“Nothing is really work unless you would rather be doing something else.” ~ James M. Barrie
NOTE: I spend my Wednesdays Unplugged from appointments. It’s my day to stay home, enjoy cooking and welcome our kids and grandkids for dinner in the evening. We end our meal with quotes from the Norwegian ‘Quote Cup’ passed on to me from my grandmother. I share a quote and a recipe here each week, along with an update and photos of what has been going on in our lives.

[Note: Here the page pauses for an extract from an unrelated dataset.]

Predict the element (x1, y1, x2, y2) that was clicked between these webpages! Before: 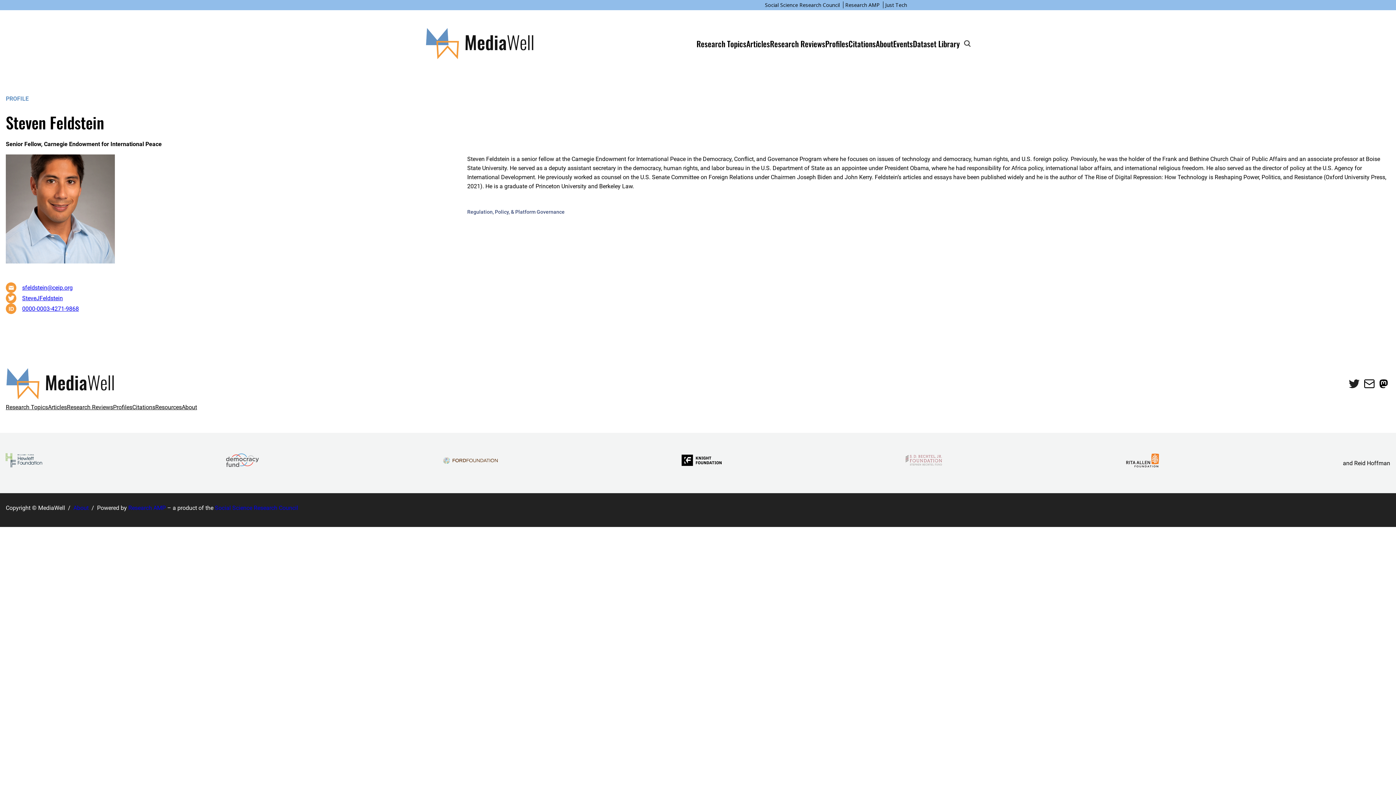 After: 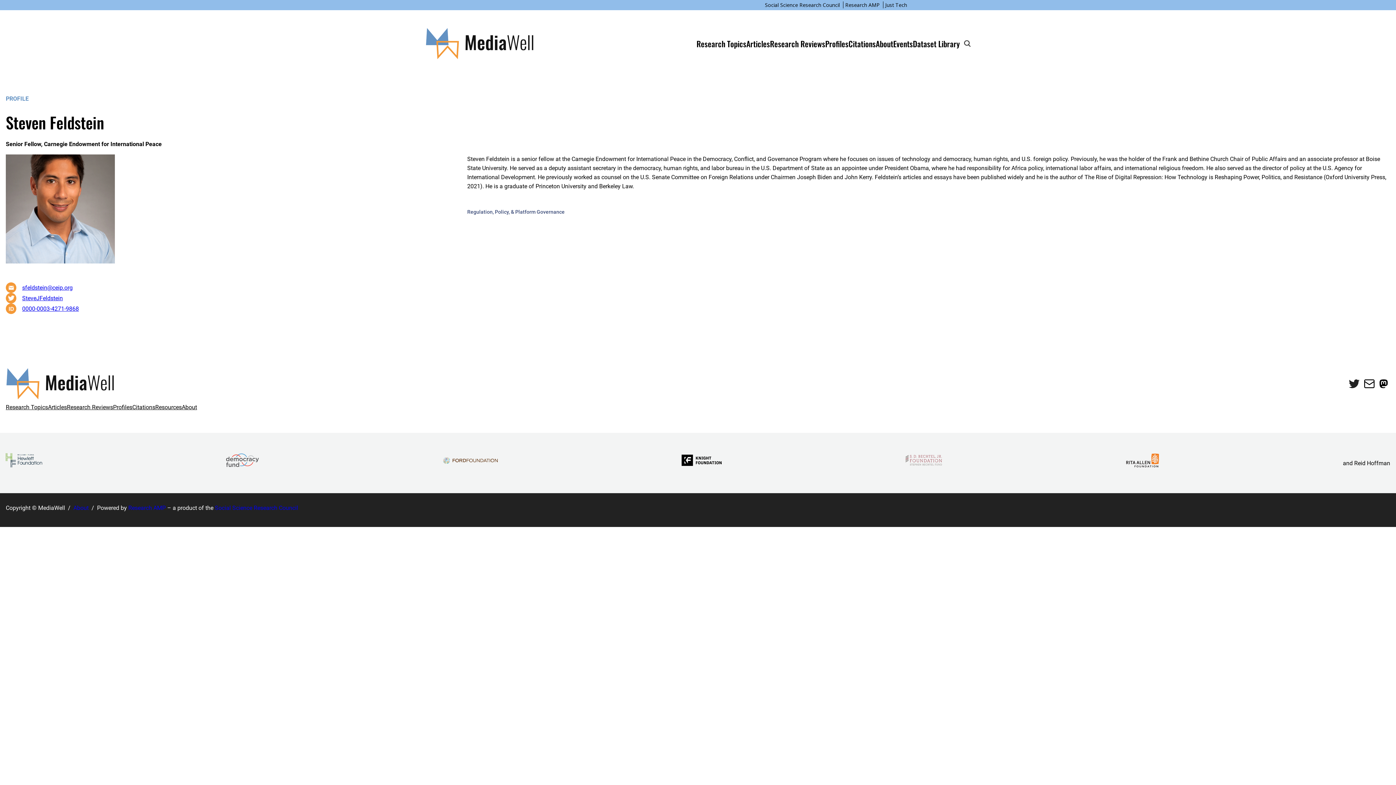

I love trying new recipes…and love getting recipes you would like to share!
We are wrapping up a string of birthdays and family visits. Last week we enjoyed having Karen here from California… at least the Guthrie’s Amber Box had a warm glow even though she had to stop overnight on the way here because of a snow storm!
RECIPE OF THE WEEK
This week’s recipe from delish was from our daughter-in-law’s birthday dinner a few weeks ago… a great accompaniment to French onion soup.
CHICKEN CORDON BLEU ROLLUPS
- 1 tube crescent rolls
- 1 tablespoon extra-virgin olive oil
- 3/4 pound boneless skinless chicken breast or sliced deli chicken
- 3 tablespoons Dijon mustard
- 1 teaspoon honey
- 1/2 pound thinly sliced deli ham
- 1/4 pound thinly slice Gruyere cheese
Preheat oven to 350 degrees F. On a floured work surface, rool out crescent rolls into one large rectangle, pinching together seams.
In a large skillet over medium-high heat, heat oil. Cook chicken until cooked through and golden 4-6 minutes per side. Transfer to a cutting board and thinly slice. (Or use sliced deli chicken.)
In a small bowl, stir together Dijon and honey. Spread mixture all over crescent rectangle and layer with ham, chicken and Gruyere.
Starting from the narrow end, tightly roll up the rectangle like a cinnamon roll, then slice into rolls. Transfer to a glass baking dish sprayed with cooking spray and bake until puffed and golden, 15-20 minutes.